Nothing in the data should be left out, so repeat it all exactly.

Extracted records

######

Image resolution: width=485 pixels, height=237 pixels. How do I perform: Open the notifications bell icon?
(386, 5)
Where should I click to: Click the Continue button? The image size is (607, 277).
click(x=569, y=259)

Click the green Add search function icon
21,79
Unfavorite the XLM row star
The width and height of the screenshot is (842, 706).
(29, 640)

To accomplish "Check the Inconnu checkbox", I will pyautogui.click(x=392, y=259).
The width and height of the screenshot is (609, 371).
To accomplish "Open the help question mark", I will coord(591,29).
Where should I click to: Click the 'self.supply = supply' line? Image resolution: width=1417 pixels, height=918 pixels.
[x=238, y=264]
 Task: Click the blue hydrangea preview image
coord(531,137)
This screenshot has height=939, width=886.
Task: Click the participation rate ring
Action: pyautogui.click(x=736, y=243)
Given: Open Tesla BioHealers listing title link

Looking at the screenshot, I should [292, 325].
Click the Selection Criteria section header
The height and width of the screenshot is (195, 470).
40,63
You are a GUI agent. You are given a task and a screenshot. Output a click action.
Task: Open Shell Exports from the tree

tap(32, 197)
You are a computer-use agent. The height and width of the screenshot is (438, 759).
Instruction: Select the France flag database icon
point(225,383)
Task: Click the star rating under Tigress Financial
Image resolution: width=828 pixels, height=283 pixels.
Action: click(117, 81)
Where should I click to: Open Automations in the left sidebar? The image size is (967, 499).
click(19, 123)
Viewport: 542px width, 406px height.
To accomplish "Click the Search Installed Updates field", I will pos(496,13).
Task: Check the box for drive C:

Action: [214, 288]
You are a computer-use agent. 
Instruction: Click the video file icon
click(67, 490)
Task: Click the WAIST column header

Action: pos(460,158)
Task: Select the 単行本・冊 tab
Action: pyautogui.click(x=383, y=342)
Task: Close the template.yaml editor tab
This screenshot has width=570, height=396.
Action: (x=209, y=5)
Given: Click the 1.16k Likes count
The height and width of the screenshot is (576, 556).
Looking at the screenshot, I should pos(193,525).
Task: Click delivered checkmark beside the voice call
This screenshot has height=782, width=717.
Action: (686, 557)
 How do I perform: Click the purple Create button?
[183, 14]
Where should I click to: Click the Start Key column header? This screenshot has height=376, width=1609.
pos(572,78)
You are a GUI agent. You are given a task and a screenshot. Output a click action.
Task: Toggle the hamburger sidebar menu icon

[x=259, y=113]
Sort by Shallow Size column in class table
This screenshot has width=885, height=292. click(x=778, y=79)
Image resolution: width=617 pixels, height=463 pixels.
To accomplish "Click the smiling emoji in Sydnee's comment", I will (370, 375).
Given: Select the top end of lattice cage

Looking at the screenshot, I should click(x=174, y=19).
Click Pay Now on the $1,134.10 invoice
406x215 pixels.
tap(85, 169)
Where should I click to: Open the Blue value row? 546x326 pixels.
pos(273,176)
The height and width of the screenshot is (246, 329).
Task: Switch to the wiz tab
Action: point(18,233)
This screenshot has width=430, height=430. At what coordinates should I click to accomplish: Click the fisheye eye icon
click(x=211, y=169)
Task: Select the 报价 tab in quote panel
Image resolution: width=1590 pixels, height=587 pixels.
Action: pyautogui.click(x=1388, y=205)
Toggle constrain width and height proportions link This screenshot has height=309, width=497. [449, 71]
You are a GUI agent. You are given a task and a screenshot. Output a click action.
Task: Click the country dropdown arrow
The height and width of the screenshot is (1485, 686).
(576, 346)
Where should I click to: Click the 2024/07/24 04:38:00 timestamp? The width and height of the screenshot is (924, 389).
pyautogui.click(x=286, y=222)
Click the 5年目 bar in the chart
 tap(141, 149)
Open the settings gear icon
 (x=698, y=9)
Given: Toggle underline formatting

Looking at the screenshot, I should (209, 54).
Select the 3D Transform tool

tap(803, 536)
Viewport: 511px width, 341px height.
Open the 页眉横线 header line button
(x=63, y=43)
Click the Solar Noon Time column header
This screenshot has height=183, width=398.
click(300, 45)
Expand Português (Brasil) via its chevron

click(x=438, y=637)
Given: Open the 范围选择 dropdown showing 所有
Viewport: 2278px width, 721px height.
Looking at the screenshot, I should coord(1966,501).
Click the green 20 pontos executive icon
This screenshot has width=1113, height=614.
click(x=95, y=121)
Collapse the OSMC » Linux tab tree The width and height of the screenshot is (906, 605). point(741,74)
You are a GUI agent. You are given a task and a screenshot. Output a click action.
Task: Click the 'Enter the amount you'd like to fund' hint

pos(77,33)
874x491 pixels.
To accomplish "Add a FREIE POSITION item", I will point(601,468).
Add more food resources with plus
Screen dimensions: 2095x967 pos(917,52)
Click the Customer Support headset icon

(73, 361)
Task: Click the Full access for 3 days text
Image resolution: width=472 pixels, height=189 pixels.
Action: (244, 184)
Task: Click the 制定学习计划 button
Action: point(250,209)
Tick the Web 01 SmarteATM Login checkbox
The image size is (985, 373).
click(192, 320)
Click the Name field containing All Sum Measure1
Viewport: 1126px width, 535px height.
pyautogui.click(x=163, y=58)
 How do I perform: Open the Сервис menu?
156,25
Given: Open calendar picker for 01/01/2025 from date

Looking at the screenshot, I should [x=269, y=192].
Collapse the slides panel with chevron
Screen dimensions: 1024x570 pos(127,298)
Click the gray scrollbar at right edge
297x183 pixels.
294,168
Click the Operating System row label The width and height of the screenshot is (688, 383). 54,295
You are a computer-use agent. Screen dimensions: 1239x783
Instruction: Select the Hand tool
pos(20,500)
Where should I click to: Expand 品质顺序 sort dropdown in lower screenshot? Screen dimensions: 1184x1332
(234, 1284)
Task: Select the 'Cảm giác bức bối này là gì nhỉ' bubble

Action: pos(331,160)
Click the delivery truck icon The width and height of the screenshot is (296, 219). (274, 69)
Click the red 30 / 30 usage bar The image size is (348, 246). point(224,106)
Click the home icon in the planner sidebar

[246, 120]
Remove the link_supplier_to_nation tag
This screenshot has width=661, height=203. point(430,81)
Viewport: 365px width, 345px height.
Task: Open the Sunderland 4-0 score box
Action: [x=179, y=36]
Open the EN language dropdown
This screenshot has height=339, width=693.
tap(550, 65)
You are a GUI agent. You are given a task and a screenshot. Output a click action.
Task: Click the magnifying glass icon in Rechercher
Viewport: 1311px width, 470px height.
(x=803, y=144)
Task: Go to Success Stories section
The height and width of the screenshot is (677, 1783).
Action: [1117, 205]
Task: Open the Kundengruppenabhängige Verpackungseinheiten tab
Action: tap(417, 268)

######

ANSWER TO THE EXERCISE:
Image resolution: width=485 pixels, height=237 pixels. How do I perform: Open the notifications bell icon?
(386, 5)
Where should I click to: Click the Continue button? The image size is (607, 277).
click(x=569, y=259)

Click the green Add search function icon
21,79
Unfavorite the XLM row star
The width and height of the screenshot is (842, 706).
(29, 640)

To accomplish "Check the Inconnu checkbox", I will pyautogui.click(x=392, y=259).
The width and height of the screenshot is (609, 371).
To accomplish "Open the help question mark", I will coord(591,29).
Where should I click to: Click the 'self.supply = supply' line? Image resolution: width=1417 pixels, height=918 pixels.
[x=238, y=264]
 Task: Click the blue hydrangea preview image
coord(531,137)
This screenshot has height=939, width=886.
Task: Click the participation rate ring
Action: pyautogui.click(x=736, y=243)
Given: Open Tesla BioHealers listing title link

Looking at the screenshot, I should [292, 325].
Click the Selection Criteria section header
The height and width of the screenshot is (195, 470).
40,63
You are a GUI agent. You are given a task and a screenshot. Output a click action.
Task: Open Shell Exports from the tree

tap(32, 197)
You are a computer-use agent. The height and width of the screenshot is (438, 759).
Instruction: Select the France flag database icon
point(225,383)
Task: Click the star rating under Tigress Financial
Image resolution: width=828 pixels, height=283 pixels.
Action: click(117, 81)
Where should I click to: Open Automations in the left sidebar? The image size is (967, 499).
click(19, 123)
Viewport: 542px width, 406px height.
To accomplish "Click the Search Installed Updates field", I will pos(496,13).
Task: Check the box for drive C:

Action: [214, 288]
You are a computer-use agent. 
Instruction: Click the video file icon
click(67, 490)
Task: Click the WAIST column header

Action: pos(460,158)
Task: Select the 単行本・冊 tab
Action: pyautogui.click(x=383, y=342)
Task: Close the template.yaml editor tab
This screenshot has width=570, height=396.
Action: (x=209, y=5)
Given: Click the 1.16k Likes count
The height and width of the screenshot is (576, 556).
Looking at the screenshot, I should pos(193,525).
Task: Click delivered checkmark beside the voice call
This screenshot has height=782, width=717.
Action: (686, 557)
 How do I perform: Click the purple Create button?
[183, 14]
Where should I click to: Click the Start Key column header? This screenshot has height=376, width=1609.
pos(572,78)
You are a GUI agent. You are given a task and a screenshot. Output a click action.
Task: Toggle the hamburger sidebar menu icon

[x=259, y=113]
Sort by Shallow Size column in class table
This screenshot has width=885, height=292. click(x=778, y=79)
Image resolution: width=617 pixels, height=463 pixels.
To accomplish "Click the smiling emoji in Sydnee's comment", I will (370, 375).
Given: Select the top end of lattice cage

Looking at the screenshot, I should click(x=174, y=19).
Click Pay Now on the $1,134.10 invoice
406x215 pixels.
tap(85, 169)
Where should I click to: Open the Blue value row? 546x326 pixels.
pos(273,176)
The height and width of the screenshot is (246, 329).
Task: Switch to the wiz tab
Action: point(18,233)
This screenshot has width=430, height=430. At what coordinates should I click to accomplish: Click the fisheye eye icon
click(x=211, y=169)
Task: Select the 报价 tab in quote panel
Image resolution: width=1590 pixels, height=587 pixels.
Action: pyautogui.click(x=1388, y=205)
Toggle constrain width and height proportions link This screenshot has height=309, width=497. [449, 71]
You are a GUI agent. You are given a task and a screenshot. Output a click action.
Task: Click the country dropdown arrow
The height and width of the screenshot is (1485, 686).
(576, 346)
Where should I click to: Click the 2024/07/24 04:38:00 timestamp? The width and height of the screenshot is (924, 389).
pyautogui.click(x=286, y=222)
Click the 5年目 bar in the chart
 tap(141, 149)
Open the settings gear icon
 (x=698, y=9)
Given: Toggle underline formatting

Looking at the screenshot, I should (209, 54).
Select the 3D Transform tool

tap(803, 536)
Viewport: 511px width, 341px height.
Open the 页眉横线 header line button
(x=63, y=43)
Click the Solar Noon Time column header
This screenshot has height=183, width=398.
click(300, 45)
Expand Português (Brasil) via its chevron

click(x=438, y=637)
Given: Open the 范围选择 dropdown showing 所有
Viewport: 2278px width, 721px height.
Looking at the screenshot, I should coord(1966,501).
Click the green 20 pontos executive icon
This screenshot has width=1113, height=614.
click(x=95, y=121)
Collapse the OSMC » Linux tab tree The width and height of the screenshot is (906, 605). point(741,74)
You are a GUI agent. You are given a task and a screenshot. Output a click action.
Task: Click the 'Enter the amount you'd like to fund' hint

pos(77,33)
874x491 pixels.
To accomplish "Add a FREIE POSITION item", I will point(601,468).
Add more food resources with plus
Screen dimensions: 2095x967 pos(917,52)
Click the Customer Support headset icon

(73, 361)
Task: Click the Full access for 3 days text
Image resolution: width=472 pixels, height=189 pixels.
Action: (244, 184)
Task: Click the 制定学习计划 button
Action: point(250,209)
Tick the Web 01 SmarteATM Login checkbox
The image size is (985, 373).
click(192, 320)
Click the Name field containing All Sum Measure1
Viewport: 1126px width, 535px height.
pyautogui.click(x=163, y=58)
 How do I perform: Open the Сервис menu?
156,25
Given: Open calendar picker for 01/01/2025 from date

Looking at the screenshot, I should [x=269, y=192].
Collapse the slides panel with chevron
Screen dimensions: 1024x570 pos(127,298)
Click the gray scrollbar at right edge
297x183 pixels.
294,168
Click the Operating System row label The width and height of the screenshot is (688, 383). 54,295
You are a computer-use agent. Screen dimensions: 1239x783
Instruction: Select the Hand tool
pos(20,500)
Where should I click to: Expand 品质顺序 sort dropdown in lower screenshot? Screen dimensions: 1184x1332
(234, 1284)
Task: Select the 'Cảm giác bức bối này là gì nhỉ' bubble

Action: pos(331,160)
Click the delivery truck icon The width and height of the screenshot is (296, 219). (274, 69)
Click the red 30 / 30 usage bar The image size is (348, 246). point(224,106)
Click the home icon in the planner sidebar

[246, 120]
Remove the link_supplier_to_nation tag
This screenshot has width=661, height=203. point(430,81)
Viewport: 365px width, 345px height.
Task: Open the Sunderland 4-0 score box
Action: [x=179, y=36]
Open the EN language dropdown
This screenshot has height=339, width=693.
tap(550, 65)
You are a GUI agent. You are given a task and a screenshot. Output a click action.
Task: Click the magnifying glass icon in Rechercher
Viewport: 1311px width, 470px height.
(x=803, y=144)
Task: Go to Success Stories section
The height and width of the screenshot is (677, 1783).
Action: [1117, 205]
Task: Open the Kundengruppenabhängige Verpackungseinheiten tab
Action: tap(417, 268)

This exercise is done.